The only issue I have thus far with the kit is the instructions.  They are marginal at best, and when you mix and match from various manufacturer's stuff like the alternator and distributor, you have to take bits and pieces of info from different diagrams to make it all work.  Out of frustration with the provided instructions (about 8 pages of usefull info), I did a search on the web for an alternator wiring diagram, and found that the Painless Wiring brand has their instruction manuals in PDF for free downloading.  I'm now using their 35 page book as a suppliment.

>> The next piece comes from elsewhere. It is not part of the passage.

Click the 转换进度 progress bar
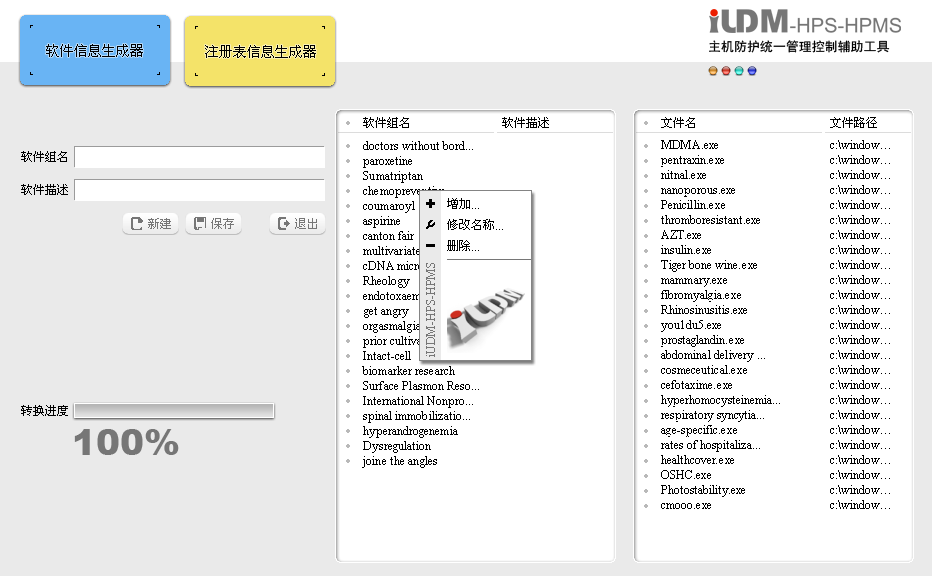Viewport: 932px width, 576px height. point(174,411)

I have replaced all of the bulbs on the car,  for the 12v conversion.  The rear tail lights were dual fillament bulbs from the factory, but the bulbs had pins that are not staggered like the standard 1157 bulbs are now.  I found that the straight across pin type dual fillament bulbs are still available, and in 12v too.  I am using these bulbs in the front park lights now too, after changing the wiring in the socket to a dual wire with an inexpensive kit I found at a truck stop.  These front park lights will now function as turn signals too.

The turn signal switch is an inexpensive colum mount unit from Rod and Custom Supply.  The wiring diagram that came with the switch is erronious...  The left front and rear turn signal wires are mis-labled, and are backwards.  When I tested all of the wiring, the front turn signal came on with the brake instead of the rear...

For the dash lights, I soldered new wires into the old sockets, the old wires were falling apart.  I will be using all of the old dash switches since they all work.

I wanted to use the factory ignition switch, but didn't want the old wire that was inside the armored theft prevention cable that used to run to the firewall.  The plastic back of the switch is held in place with crimped tabs on the case, so I removed these little tabs with a file and dill, and pulled the switch apart.  I removed the armored casing, and soldered a new primary wire into the original location, wraping it with a length of heat shrink tube for protection from rubbing.  See the photo below.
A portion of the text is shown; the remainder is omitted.